For the past few weeks, Anthropic’s Mythos has been viewed as the gold standard for AI-powered cybersecurity. That lead may already be shrinking. According to a new report from The Wall Street Journal, security researchers say Chinese AI startup Z.ai’s GLM-5.2 can now match Mythos when it comes to finding software security vulnerabilities, even if it still trails Anthropic and OpenAI in broader reasoning tasks.
GLM-5.2 is closing the gap in one very important area
As per the report, researchers found GLM-5.2 performs on par with Mythos in identifying software bugs, a capability that’s becoming increasingly important as companies race to patch vulnerabilities before hackers can exploit them. The model is also open-source, meaning anyone can download, modify, and run it on their own hardware without relying on a cloud provider.
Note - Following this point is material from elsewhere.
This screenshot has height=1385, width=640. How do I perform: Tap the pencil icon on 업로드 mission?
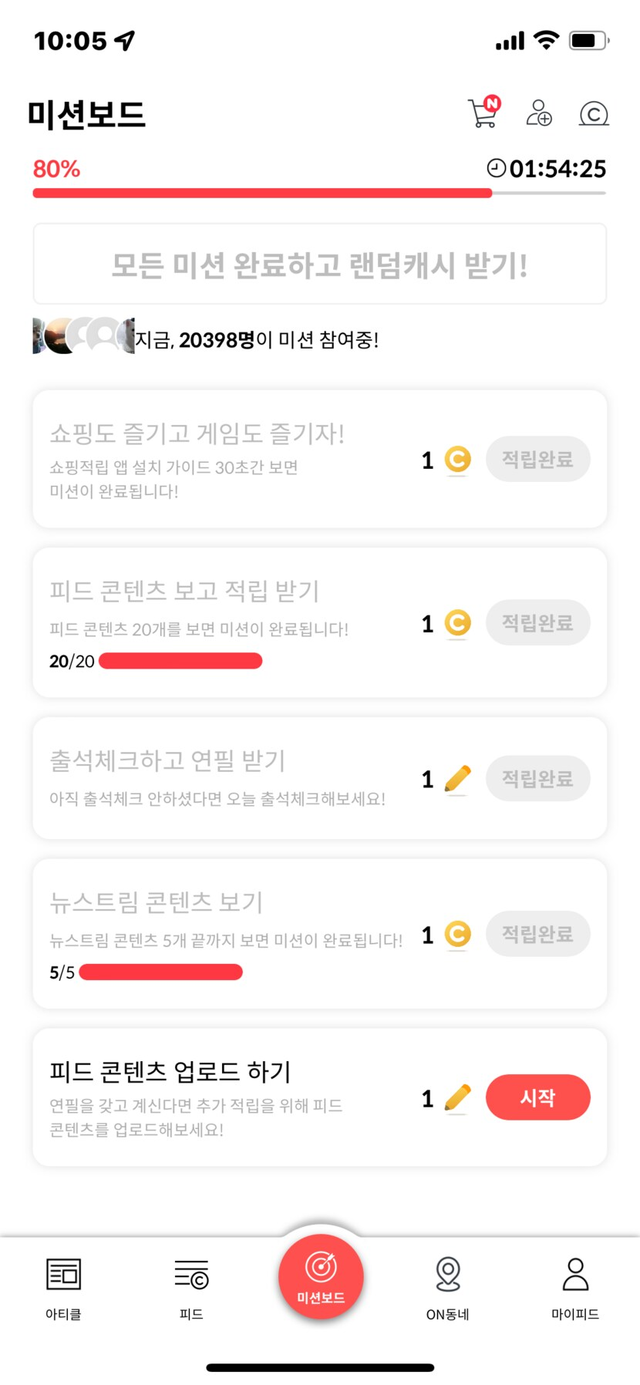click(458, 1098)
That flexibility makes it attractive for enterprises, but it also raises concerns that cybercriminals could adapt it for offensive purposes.
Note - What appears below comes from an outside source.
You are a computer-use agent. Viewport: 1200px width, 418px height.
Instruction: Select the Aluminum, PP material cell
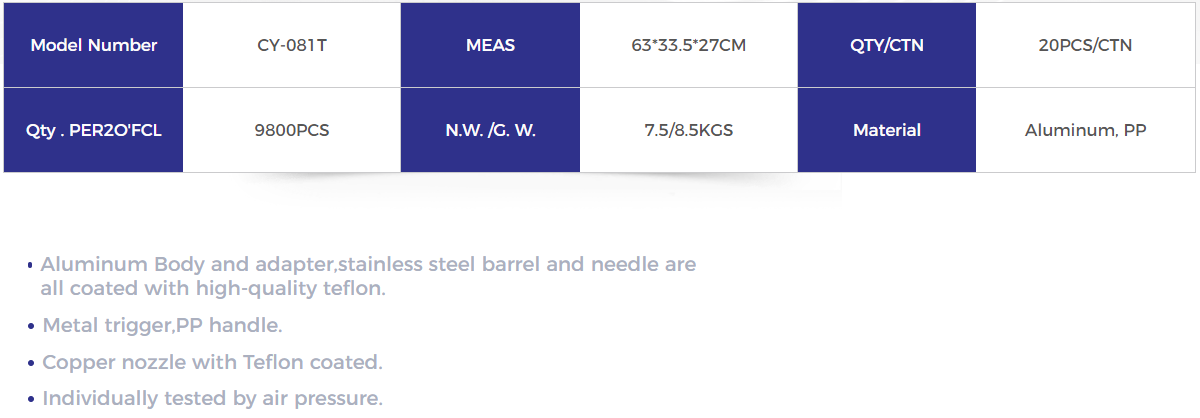(x=1086, y=130)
The report is careful to point out that this doesn’t mean China has overtaken the U.S. in AI overall. GLM-5.2 still lags behind Anthropic and OpenAI across many general-purpose tasks. But in cybersecurity, where even small improvements can have outsized real-world consequences, the performance gap has narrowed dramatically. According to benchmark data cited by the Journal, GLM-5.2 has even outperformed Claude Opus 4.8 in some security evaluations, while researchers say additional prompting allows it to reach Mythos-level bug-finding performance.
The bigger story isn’t who wins. It’s how fast the gap is closing
Interestingly, this all comes at a rather awkward time for the U.S. AI industry. While companies like Anthropic and OpenAI have spent the past few weeks restricting access to their most advanced frontier models over national security concerns, Chinese labs have been racing in the opposite direction by releasing increasingly capable open-weight alternatives that anyone can download and run.

The funny thing is that this debate was already playing out in public. Just days ago, Elon Musk predicted Chinese AI labs would probably catch up to Anthropic’s flagship Fable 5 by Q1 2027, at least in terms of benchmark performance. Zhipu AI founder Tang Jie quickly pushed back, replying, “won’t take that long.” Musk then clarified his position, arguing that while China might match Anthropic on benchmarks by then, achieving the same level of “true usefulness” would be a much tougher milestone, crediting Anthropic’s focus on practical intelligence.
Now, The Wall Street Journal’s latest report gives Tang’s optimism a little more weight. Instead of talking about coding benchmarks, it suggests GLM-5.2 is already matching Anthropic’s Mythos at finding security vulnerabilities, arguably one of the most valuable real-world AI applications today. That doesn’t suddenly make China the leader in frontier AI, but one thing is becoming increasingly difficult to ignore: the AI race is no longer a comfortable lead for the United States.